### WORK REQUIRED
Every entry must be transcribed without alteration.

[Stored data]

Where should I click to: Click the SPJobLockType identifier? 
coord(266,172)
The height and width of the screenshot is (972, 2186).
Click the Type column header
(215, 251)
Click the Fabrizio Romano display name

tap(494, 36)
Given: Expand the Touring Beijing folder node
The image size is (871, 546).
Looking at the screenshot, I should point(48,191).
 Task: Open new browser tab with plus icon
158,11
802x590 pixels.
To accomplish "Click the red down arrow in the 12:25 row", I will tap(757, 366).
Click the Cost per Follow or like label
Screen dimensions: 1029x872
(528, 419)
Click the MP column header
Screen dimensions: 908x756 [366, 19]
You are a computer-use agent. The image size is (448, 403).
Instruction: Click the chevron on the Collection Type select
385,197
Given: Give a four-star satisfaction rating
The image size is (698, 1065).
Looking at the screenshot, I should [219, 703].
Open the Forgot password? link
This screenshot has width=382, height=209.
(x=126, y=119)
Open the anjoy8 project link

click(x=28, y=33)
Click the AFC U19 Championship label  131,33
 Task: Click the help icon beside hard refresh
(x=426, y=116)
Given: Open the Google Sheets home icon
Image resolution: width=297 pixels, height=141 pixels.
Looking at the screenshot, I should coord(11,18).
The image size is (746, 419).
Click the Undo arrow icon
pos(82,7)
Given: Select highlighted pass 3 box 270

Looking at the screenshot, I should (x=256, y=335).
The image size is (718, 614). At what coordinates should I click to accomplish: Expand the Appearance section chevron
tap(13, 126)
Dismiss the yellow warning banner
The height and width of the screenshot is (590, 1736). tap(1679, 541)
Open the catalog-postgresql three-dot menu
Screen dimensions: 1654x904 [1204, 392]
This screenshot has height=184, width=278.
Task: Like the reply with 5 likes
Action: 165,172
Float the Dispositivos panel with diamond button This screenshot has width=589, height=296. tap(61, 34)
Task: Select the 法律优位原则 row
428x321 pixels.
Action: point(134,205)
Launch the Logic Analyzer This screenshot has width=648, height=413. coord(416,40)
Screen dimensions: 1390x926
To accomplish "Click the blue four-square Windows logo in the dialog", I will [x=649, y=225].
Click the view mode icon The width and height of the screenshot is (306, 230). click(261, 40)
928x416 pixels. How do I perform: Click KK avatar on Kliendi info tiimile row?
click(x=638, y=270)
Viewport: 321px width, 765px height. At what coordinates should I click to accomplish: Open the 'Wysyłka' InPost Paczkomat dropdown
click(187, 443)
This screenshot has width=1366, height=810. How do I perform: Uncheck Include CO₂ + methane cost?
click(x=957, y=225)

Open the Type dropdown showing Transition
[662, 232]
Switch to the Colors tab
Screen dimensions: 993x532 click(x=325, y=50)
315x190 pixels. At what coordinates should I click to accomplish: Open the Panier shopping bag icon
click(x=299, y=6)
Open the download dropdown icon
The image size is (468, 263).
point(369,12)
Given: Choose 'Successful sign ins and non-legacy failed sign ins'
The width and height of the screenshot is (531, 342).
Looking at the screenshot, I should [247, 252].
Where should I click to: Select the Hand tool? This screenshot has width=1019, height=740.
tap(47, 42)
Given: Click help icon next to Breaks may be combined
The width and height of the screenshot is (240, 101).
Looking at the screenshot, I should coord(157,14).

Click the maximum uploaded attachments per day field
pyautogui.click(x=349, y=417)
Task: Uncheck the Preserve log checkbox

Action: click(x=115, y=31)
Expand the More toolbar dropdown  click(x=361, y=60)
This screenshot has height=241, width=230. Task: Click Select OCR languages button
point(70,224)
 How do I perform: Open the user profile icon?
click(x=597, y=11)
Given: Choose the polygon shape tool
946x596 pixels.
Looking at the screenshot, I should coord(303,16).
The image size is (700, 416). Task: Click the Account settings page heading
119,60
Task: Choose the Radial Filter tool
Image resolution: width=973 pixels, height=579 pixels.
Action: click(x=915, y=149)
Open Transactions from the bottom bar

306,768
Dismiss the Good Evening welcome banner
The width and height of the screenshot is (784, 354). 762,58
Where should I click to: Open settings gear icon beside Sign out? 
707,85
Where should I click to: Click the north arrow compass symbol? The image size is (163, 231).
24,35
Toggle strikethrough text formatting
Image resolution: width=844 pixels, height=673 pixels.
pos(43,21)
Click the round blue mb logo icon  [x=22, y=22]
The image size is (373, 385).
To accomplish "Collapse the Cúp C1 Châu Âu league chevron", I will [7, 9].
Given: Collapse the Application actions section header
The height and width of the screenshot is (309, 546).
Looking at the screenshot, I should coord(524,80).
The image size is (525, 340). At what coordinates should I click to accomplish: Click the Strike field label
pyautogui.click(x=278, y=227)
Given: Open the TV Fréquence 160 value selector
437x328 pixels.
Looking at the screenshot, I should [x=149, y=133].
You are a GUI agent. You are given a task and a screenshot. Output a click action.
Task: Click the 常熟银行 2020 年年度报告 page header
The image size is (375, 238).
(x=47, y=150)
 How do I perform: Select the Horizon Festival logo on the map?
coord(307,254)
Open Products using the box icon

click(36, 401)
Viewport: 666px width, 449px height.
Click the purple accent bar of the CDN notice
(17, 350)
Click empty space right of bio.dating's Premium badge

### EXERCISE ANSWER
Where should I click to: Click the SPJobLockType identifier? 
coord(266,172)
The height and width of the screenshot is (972, 2186).
Click the Type column header
(215, 251)
Click the Fabrizio Romano display name

tap(494, 36)
Given: Expand the Touring Beijing folder node
The image size is (871, 546).
Looking at the screenshot, I should point(48,191).
 Task: Open new browser tab with plus icon
158,11
802x590 pixels.
To accomplish "Click the red down arrow in the 12:25 row", I will tap(757, 366).
Click the Cost per Follow or like label
Screen dimensions: 1029x872
(528, 419)
Click the MP column header
Screen dimensions: 908x756 [366, 19]
You are a computer-use agent. The image size is (448, 403).
Instruction: Click the chevron on the Collection Type select
385,197
Given: Give a four-star satisfaction rating
The image size is (698, 1065).
Looking at the screenshot, I should [219, 703].
Open the Forgot password? link
This screenshot has width=382, height=209.
(x=126, y=119)
Open the anjoy8 project link

click(x=28, y=33)
Click the AFC U19 Championship label  131,33
 Task: Click the help icon beside hard refresh
(x=426, y=116)
Given: Open the Google Sheets home icon
Image resolution: width=297 pixels, height=141 pixels.
Looking at the screenshot, I should coord(11,18).
The image size is (746, 419).
Click the Undo arrow icon
pos(82,7)
Given: Select highlighted pass 3 box 270

Looking at the screenshot, I should (x=256, y=335).
The image size is (718, 614). At what coordinates should I click to accomplish: Expand the Appearance section chevron
tap(13, 126)
Dismiss the yellow warning banner
The height and width of the screenshot is (590, 1736). tap(1679, 541)
Open the catalog-postgresql three-dot menu
Screen dimensions: 1654x904 [1204, 392]
This screenshot has height=184, width=278.
Task: Like the reply with 5 likes
Action: 165,172
Float the Dispositivos panel with diamond button This screenshot has width=589, height=296. tap(61, 34)
Task: Select the 法律优位原则 row
428x321 pixels.
Action: point(134,205)
Launch the Logic Analyzer This screenshot has width=648, height=413. coord(416,40)
Screen dimensions: 1390x926
To accomplish "Click the blue four-square Windows logo in the dialog", I will [x=649, y=225].
Click the view mode icon The width and height of the screenshot is (306, 230). click(261, 40)
928x416 pixels. How do I perform: Click KK avatar on Kliendi info tiimile row?
click(x=638, y=270)
Viewport: 321px width, 765px height. At what coordinates should I click to accomplish: Open the 'Wysyłka' InPost Paczkomat dropdown
click(187, 443)
This screenshot has width=1366, height=810. How do I perform: Uncheck Include CO₂ + methane cost?
click(x=957, y=225)

Open the Type dropdown showing Transition
[662, 232]
Switch to the Colors tab
Screen dimensions: 993x532 click(x=325, y=50)
315x190 pixels. At what coordinates should I click to accomplish: Open the Panier shopping bag icon
click(x=299, y=6)
Open the download dropdown icon
The image size is (468, 263).
point(369,12)
Given: Choose 'Successful sign ins and non-legacy failed sign ins'
The width and height of the screenshot is (531, 342).
Looking at the screenshot, I should [247, 252].
Where should I click to: Select the Hand tool? This screenshot has width=1019, height=740.
tap(47, 42)
Given: Click help icon next to Breaks may be combined
The width and height of the screenshot is (240, 101).
Looking at the screenshot, I should coord(157,14).

Click the maximum uploaded attachments per day field
pyautogui.click(x=349, y=417)
Task: Uncheck the Preserve log checkbox

Action: click(x=115, y=31)
Expand the More toolbar dropdown  click(x=361, y=60)
This screenshot has height=241, width=230. Task: Click Select OCR languages button
point(70,224)
 How do I perform: Open the user profile icon?
click(x=597, y=11)
Given: Choose the polygon shape tool
946x596 pixels.
Looking at the screenshot, I should coord(303,16).
The image size is (700, 416). Task: Click the Account settings page heading
119,60
Task: Choose the Radial Filter tool
Image resolution: width=973 pixels, height=579 pixels.
Action: click(x=915, y=149)
Open Transactions from the bottom bar

306,768
Dismiss the Good Evening welcome banner
The width and height of the screenshot is (784, 354). 762,58
Where should I click to: Open settings gear icon beside Sign out? 
707,85
Where should I click to: Click the north arrow compass symbol? The image size is (163, 231).
24,35
Toggle strikethrough text formatting
Image resolution: width=844 pixels, height=673 pixels.
pos(43,21)
Click the round blue mb logo icon  [x=22, y=22]
The image size is (373, 385).
To accomplish "Collapse the Cúp C1 Châu Âu league chevron", I will [7, 9].
Given: Collapse the Application actions section header
The height and width of the screenshot is (309, 546).
Looking at the screenshot, I should coord(524,80).
The image size is (525, 340). At what coordinates should I click to accomplish: Click the Strike field label
pyautogui.click(x=278, y=227)
Given: Open the TV Fréquence 160 value selector
437x328 pixels.
Looking at the screenshot, I should [x=149, y=133].
You are a GUI agent. You are given a task and a screenshot. Output a click action.
Task: Click the 常熟银行 2020 年年度报告 page header
The image size is (375, 238).
(x=47, y=150)
 How do I perform: Select the Horizon Festival logo on the map?
coord(307,254)
Open Products using the box icon

click(36, 401)
Viewport: 666px width, 449px height.
Click the purple accent bar of the CDN notice
(17, 350)
Click empty space right of bio.dating's Premium badge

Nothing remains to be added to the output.